>> start Document section

Over a week ago, I offered a free webinar, and during the Q&A portion of that webinar, there were so many questions about how people should structure their math time and how do we incorporate Number Sense activities when we also need to follow our textbook, or their district is telling them they need to do small group work, or on and on and on it goes.

I’m Christina Tondevold, the Recovering Traditionalist, and I hope you’ll stick around as we investigate how to structure your math time in our quest to build our math minds, so we can build the math minds of our students.

Watch the video or read the transcript below:

Here are links to products/activities mentioned in this vlog. (Some may be affiliate links which just means that if you do purchase using my link, the company you purchased from sends me some money. Find more info HERE about that.)

Video series prior videos
#1: Why you shouldn’t teach math through a textbook
#2: How to Teach Elementary Math Without a Textbook
#3: Creating School Change When Others Don’t Want To
#4: Components of Number Sense in PreK-2
#5: Components of Number Sense in 3rd-5th
#6: Teaching Math through Story Problems
#7: Math Practice: Building Math Fluency through Games

Rachel Hollis books

Now, it wasn’t just that webinar where I got responses like that. I got emails from people responding to my recent video series about how to teach math without a textbook. So, I thought I needed one more video to go along with that series to kind of give you one last final message. 

That final message is: No One Can Give You The Answer For You.

You can’t wait for someone to just tell us what to do

I know that you might have come to this video because it says I’m going to tell you how to structure your math time. The problem is I can’t. I can not tell you. 

That’s what I was doing in this video series was giving you my recommendation, but you need to Do You. The number one thing I want you to take away from this is that you can’t wait for someone to just tell you what to do. 

Don’t just copy what someone else says.  Whether that’s me or something you read in a book. You are learning from other peoples’ experiences when you listen to my videos, when you read one of these books behind me, but you also have these other circumstances that are pushing on you like your current group of students, like what your principal is telling you needs to happen, like your district, but also, you see what other teachers around you are doing.  Whether that’s the teacher next door or on Instagram or wherever you’re looking, we all have these little pressures that we’re feeling, whether we’re acknowledging it or not. 

Some of them are real pressures, and some of them are pressures that we’re putting on ourselves to kind of live up to a certain expectation, but you need to remember that your classroom of kids are not the same as anyone else’s.  Even if it’s the same school district and the same grade level, every group of kids is different, and you personally are a different teacher than someone else. So, what works for someone else may not work for you, and it may not work for your group of students.

>> end Document section
>> start Excerpted records

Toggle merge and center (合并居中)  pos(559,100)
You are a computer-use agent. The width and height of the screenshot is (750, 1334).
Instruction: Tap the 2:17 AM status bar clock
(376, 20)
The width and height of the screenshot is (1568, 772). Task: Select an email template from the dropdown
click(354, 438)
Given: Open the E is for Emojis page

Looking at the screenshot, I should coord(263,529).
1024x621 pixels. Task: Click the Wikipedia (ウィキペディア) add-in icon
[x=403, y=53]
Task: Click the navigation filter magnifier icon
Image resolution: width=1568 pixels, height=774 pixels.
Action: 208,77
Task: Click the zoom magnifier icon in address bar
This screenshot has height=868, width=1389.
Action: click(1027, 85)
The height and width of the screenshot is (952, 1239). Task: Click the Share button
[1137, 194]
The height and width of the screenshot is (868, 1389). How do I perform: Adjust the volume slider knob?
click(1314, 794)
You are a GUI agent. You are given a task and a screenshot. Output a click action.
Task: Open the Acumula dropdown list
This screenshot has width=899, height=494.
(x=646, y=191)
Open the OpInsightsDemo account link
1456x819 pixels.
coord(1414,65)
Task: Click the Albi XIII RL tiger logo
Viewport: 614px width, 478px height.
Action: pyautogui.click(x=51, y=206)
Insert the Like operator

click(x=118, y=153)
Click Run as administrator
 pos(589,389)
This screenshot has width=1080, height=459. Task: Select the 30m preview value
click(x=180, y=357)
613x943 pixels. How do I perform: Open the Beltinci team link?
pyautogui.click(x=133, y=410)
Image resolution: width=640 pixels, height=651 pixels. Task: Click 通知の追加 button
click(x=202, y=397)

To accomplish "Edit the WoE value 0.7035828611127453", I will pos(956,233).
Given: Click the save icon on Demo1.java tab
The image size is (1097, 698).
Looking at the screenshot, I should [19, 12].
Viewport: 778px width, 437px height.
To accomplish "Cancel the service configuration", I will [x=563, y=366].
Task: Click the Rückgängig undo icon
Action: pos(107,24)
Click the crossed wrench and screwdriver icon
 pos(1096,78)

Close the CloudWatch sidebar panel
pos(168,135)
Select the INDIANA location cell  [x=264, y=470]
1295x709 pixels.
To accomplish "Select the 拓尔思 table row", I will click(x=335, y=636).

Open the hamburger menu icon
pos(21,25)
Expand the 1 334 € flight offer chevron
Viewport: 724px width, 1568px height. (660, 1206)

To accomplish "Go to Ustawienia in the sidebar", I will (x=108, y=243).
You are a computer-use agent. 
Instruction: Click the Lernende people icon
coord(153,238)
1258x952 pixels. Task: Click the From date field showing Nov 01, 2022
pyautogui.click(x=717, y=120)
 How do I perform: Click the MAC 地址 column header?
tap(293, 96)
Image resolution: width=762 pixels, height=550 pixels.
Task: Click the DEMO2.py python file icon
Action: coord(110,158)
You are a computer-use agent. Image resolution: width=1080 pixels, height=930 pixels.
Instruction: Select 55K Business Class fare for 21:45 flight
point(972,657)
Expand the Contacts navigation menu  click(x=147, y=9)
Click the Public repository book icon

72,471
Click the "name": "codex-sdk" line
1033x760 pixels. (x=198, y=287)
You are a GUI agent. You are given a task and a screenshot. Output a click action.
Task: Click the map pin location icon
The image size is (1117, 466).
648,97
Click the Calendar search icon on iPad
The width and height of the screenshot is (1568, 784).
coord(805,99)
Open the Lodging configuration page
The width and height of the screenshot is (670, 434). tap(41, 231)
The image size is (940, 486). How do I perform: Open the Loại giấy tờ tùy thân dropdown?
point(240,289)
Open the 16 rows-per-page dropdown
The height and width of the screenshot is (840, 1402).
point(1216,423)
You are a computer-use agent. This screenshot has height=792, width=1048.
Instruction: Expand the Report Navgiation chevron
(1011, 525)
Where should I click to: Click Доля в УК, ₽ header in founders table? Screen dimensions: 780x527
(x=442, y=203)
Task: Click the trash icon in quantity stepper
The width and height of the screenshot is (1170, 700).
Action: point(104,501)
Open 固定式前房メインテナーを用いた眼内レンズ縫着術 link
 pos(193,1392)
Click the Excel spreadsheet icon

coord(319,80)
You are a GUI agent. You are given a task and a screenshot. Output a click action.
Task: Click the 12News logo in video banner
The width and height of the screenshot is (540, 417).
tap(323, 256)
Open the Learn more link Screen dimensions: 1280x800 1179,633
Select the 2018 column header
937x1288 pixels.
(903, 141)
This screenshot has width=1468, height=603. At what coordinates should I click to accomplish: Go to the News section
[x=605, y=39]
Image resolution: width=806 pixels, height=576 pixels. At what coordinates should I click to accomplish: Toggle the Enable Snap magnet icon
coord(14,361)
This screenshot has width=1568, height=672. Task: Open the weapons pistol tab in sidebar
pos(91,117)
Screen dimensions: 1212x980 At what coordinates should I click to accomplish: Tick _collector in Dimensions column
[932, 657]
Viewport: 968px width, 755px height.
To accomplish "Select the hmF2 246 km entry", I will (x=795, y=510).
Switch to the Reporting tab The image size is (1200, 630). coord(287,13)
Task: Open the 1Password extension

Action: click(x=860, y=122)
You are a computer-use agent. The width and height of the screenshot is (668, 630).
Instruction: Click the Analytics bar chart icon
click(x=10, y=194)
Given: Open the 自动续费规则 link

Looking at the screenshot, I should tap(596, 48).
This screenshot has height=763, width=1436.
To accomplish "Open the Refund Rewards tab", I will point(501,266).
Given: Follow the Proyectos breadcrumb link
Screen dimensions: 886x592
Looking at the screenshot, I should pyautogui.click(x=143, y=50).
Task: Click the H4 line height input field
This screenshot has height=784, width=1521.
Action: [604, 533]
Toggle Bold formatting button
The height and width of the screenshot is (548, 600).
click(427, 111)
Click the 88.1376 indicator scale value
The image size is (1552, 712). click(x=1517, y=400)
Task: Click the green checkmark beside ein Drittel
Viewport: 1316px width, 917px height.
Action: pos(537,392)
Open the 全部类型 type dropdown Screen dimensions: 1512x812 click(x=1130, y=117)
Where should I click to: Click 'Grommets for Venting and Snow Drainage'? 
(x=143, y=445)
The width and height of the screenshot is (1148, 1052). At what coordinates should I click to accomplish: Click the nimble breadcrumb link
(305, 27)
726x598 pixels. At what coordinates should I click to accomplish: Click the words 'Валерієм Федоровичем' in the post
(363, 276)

>> end Excerpted records

Goal: In the piece on structuring math time, what final message does the speaker state?

Response: No one can give you the answer for you.